***** EXERCISE DATA

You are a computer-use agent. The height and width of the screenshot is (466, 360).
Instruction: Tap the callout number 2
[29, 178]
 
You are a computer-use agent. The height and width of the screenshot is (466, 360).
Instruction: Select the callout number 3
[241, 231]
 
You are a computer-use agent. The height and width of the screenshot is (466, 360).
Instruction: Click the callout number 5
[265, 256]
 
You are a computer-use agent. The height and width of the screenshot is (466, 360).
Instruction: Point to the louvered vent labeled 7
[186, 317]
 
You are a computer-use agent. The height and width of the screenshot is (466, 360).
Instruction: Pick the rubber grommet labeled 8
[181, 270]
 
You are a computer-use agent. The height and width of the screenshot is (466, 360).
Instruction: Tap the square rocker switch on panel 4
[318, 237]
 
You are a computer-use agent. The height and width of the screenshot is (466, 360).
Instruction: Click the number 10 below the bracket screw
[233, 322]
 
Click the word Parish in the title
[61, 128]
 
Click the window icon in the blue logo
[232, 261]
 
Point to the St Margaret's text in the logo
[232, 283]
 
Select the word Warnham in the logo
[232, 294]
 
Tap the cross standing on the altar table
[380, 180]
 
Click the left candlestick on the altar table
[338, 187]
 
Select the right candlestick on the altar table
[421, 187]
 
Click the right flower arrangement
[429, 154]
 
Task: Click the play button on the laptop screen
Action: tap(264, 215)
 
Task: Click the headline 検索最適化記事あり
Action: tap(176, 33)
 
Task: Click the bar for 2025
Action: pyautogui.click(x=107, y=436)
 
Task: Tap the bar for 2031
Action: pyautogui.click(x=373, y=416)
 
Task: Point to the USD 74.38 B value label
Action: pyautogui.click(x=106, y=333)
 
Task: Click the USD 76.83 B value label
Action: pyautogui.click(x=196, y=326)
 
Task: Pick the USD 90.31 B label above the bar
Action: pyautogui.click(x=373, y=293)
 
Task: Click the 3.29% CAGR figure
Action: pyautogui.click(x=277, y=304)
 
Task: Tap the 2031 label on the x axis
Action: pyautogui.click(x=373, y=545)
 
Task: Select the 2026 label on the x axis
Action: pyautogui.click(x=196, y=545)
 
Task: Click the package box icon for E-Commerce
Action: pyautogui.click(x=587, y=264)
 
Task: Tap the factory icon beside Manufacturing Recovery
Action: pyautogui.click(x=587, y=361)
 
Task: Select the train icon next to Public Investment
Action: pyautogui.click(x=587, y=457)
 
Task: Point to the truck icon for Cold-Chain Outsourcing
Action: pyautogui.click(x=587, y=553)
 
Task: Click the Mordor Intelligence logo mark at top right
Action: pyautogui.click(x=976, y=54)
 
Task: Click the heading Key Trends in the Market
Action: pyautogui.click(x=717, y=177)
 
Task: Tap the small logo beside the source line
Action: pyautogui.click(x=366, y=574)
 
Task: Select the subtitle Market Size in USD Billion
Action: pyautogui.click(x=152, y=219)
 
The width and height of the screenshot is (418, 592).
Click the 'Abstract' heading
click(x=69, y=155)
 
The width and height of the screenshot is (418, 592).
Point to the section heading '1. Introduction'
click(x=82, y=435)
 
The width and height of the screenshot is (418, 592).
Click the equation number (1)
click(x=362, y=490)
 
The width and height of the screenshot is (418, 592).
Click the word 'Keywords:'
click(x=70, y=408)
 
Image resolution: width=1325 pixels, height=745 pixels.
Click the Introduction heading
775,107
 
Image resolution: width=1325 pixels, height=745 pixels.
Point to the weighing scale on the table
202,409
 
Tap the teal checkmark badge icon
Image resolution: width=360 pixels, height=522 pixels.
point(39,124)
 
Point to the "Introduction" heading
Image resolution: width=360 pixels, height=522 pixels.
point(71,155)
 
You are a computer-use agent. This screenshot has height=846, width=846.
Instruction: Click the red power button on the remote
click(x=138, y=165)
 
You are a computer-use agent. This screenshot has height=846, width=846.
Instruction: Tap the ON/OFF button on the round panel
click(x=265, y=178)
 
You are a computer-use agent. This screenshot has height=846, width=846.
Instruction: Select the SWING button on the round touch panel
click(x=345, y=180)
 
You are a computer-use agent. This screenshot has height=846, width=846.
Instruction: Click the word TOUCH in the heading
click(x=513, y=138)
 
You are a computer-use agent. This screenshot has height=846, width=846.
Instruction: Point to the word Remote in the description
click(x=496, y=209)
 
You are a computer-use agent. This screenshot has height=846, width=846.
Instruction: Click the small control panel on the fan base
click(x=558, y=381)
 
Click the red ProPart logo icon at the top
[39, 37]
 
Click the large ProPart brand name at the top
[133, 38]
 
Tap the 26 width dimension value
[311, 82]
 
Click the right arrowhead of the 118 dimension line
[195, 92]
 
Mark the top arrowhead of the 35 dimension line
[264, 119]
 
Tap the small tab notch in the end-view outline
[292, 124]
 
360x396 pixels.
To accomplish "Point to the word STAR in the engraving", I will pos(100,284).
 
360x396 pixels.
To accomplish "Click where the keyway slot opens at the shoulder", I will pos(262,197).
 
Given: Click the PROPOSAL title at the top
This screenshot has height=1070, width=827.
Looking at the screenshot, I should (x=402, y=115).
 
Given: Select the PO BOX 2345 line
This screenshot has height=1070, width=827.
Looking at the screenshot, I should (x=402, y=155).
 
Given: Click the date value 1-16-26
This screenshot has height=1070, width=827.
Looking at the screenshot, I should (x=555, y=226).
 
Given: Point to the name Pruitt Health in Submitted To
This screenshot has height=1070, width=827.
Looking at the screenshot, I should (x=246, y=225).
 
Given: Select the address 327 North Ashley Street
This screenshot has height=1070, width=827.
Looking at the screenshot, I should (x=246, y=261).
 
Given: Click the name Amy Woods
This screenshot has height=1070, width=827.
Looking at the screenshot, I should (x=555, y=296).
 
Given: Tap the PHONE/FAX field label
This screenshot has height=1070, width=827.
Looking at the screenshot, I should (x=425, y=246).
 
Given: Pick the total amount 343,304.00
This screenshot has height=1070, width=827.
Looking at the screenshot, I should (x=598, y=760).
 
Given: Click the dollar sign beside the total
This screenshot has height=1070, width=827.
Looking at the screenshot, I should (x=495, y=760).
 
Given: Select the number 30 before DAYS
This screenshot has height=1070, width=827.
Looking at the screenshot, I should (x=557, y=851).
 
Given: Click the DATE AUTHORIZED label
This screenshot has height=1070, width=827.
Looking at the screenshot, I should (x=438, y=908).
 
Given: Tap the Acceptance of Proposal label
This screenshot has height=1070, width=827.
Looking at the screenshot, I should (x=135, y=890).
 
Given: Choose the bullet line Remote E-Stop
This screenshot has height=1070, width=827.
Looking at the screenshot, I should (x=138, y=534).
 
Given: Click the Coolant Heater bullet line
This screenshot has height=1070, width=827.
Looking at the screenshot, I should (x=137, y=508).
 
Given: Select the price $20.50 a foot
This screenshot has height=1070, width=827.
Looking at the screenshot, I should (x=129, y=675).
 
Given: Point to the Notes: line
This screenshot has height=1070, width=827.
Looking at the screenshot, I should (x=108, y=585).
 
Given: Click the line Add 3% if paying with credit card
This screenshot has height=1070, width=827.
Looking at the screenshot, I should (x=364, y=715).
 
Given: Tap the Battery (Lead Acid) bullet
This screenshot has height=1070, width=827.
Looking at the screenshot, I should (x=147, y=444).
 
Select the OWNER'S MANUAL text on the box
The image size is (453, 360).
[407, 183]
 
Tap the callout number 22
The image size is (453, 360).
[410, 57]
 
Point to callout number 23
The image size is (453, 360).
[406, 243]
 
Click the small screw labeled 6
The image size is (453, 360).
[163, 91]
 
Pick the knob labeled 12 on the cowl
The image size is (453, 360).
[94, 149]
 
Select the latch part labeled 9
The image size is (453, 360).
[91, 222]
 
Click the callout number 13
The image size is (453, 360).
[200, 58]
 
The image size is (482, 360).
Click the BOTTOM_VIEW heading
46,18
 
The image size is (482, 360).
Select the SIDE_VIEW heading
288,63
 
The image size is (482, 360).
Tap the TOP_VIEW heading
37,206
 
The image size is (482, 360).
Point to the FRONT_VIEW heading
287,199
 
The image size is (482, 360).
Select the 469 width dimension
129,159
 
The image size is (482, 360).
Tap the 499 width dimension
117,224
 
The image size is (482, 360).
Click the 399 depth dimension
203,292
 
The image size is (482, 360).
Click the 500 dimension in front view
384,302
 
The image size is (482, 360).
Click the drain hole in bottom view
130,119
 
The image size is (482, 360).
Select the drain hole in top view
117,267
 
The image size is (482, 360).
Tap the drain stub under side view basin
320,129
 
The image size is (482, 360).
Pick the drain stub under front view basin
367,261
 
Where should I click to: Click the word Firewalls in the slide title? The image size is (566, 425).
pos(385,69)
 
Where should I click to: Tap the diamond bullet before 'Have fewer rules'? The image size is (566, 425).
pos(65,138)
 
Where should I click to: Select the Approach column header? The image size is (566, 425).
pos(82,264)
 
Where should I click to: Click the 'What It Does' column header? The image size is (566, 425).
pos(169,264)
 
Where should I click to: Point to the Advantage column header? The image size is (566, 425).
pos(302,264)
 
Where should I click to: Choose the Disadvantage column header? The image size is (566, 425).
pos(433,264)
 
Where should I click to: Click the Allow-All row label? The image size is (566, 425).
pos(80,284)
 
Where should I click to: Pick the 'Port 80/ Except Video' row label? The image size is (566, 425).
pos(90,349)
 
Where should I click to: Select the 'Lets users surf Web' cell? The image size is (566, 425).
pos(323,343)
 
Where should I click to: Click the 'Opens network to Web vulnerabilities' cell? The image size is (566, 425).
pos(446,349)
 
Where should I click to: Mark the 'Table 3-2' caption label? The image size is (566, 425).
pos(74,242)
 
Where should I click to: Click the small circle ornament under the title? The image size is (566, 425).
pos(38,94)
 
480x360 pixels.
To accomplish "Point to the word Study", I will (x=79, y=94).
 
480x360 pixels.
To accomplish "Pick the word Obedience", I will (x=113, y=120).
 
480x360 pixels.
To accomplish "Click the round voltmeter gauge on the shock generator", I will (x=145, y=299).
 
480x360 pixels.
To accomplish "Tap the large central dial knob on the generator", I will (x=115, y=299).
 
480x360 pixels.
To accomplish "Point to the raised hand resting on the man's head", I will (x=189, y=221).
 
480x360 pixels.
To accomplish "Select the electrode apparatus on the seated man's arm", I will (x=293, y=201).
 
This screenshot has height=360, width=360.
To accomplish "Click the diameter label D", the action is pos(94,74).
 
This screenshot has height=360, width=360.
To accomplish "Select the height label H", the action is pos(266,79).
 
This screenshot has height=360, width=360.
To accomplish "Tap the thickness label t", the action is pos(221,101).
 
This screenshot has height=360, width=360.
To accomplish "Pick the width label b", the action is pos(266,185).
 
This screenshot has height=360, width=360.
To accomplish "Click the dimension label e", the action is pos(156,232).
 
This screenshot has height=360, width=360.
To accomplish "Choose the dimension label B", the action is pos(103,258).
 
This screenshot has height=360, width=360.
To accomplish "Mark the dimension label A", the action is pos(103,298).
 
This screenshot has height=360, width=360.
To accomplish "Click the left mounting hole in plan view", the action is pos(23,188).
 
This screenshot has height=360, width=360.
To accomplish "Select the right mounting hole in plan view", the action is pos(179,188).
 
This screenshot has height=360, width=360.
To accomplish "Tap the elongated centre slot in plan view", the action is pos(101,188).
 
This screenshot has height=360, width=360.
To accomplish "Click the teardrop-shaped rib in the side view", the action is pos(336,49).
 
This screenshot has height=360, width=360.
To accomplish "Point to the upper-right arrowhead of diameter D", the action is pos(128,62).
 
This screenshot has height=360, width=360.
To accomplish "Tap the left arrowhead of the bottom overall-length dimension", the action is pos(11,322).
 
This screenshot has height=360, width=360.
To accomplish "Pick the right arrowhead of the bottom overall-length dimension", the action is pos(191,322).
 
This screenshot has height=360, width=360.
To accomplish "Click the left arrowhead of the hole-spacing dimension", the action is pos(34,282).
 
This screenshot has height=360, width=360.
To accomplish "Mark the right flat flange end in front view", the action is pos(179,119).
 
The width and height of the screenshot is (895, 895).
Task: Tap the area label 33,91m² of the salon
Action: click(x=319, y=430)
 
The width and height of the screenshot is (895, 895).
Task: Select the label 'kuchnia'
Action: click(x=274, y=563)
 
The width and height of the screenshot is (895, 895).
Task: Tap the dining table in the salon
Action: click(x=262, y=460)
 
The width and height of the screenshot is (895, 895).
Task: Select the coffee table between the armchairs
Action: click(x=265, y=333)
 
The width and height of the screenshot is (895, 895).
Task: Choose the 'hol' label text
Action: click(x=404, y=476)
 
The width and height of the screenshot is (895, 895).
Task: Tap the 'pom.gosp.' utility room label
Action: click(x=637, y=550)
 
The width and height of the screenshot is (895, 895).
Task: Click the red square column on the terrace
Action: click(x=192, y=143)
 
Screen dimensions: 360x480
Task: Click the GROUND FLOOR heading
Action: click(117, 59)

**********

WHAT IS BEING ASKED:
Please rewrite the item lines between the line holding "Where should I click to: Select the Approach" and the line holding "pos(169,264)", inclusive, as a Markdown table with the columns Row and Item line. Number each row and leave out blank lines.

SOLUTION FOR THIS PROBLEM:
| Row | Item line |
|---|---|
| 1 | Where should I click to: Select the Approach column header? The image size is (566, 425). |
| 2 | pos(82,264) |
| 3 | Where should I click to: Click the 'What It Does' column header? The image size is (566, 425). |
| 4 | pos(169,264) |